Olivier Chauveau, agriculteur à Chantonnay

Témoignage Chauveau accord equitable rentable

« Un accord équitable et rentable »

Olivier Chauveau est éleveur laitier à Chantonnay. Il fait partie des agriculteurs partenaires de l’unité de méthanisation territoriale d’ENGIE BiOZ. Pour lui, les exploitants sont gagnants. Explications.

3 ans après la mise en route de l’unité de méthanisation de Chantonnay, confirmez-vous votre intérêt à être partenaire d’un tel projet ?

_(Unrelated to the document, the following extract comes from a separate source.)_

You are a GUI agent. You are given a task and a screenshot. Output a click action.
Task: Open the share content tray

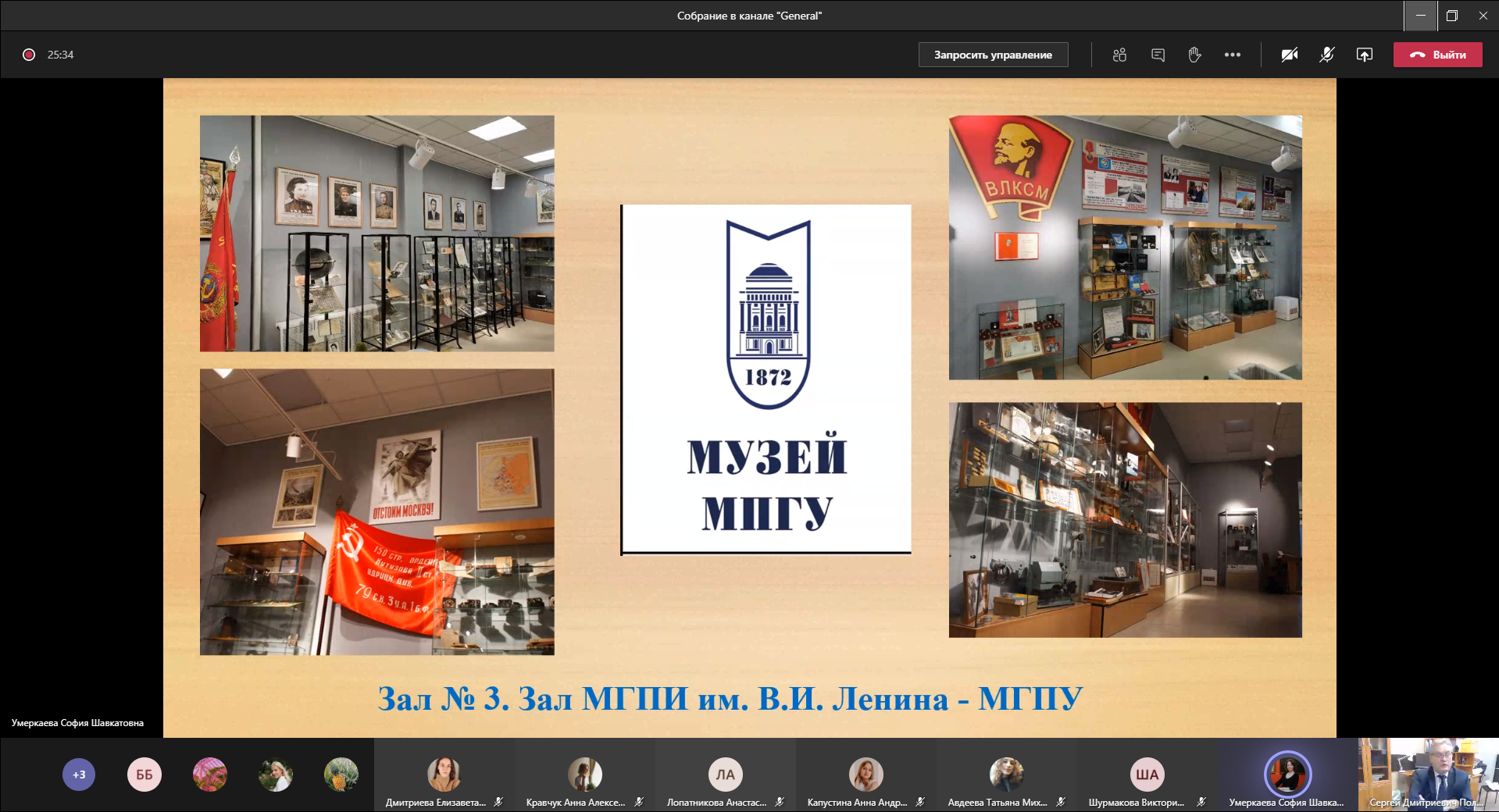1364,55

Oui, avec le recul et l’expérience, c’est un partenariat intéressant à plus d’un titre. Nous avons créé une association* avec les autres agriculteurs pour travailler ensemble avec l’équipe ENGIE BiOZ sur la valorisation énergétique des effluents agricoles en circuit court. Aujourd’hui, le constat est qu’avec ENGIE BiOZ, en livrant du substrat agricole, nous participons à produire localement une énergie renouvelable et nous bénéficions en retour du digestat, un produit très intéressant. C’est un accord équitable et même rentable au plan économique. La relation est équilibrée. Pour moi, c’est un beau projet qui renforce notre territoire. Dès le départ, il a été bien accueilli. Il est aujourd’hui bien ancré localement et le partenariat avec les exploitants y contribue fortement. Grâce à la centrale et à la circularité des ressources, nous réduisons notre empreinte carbone : 5000 tonnes de CO2 économisées chaque année !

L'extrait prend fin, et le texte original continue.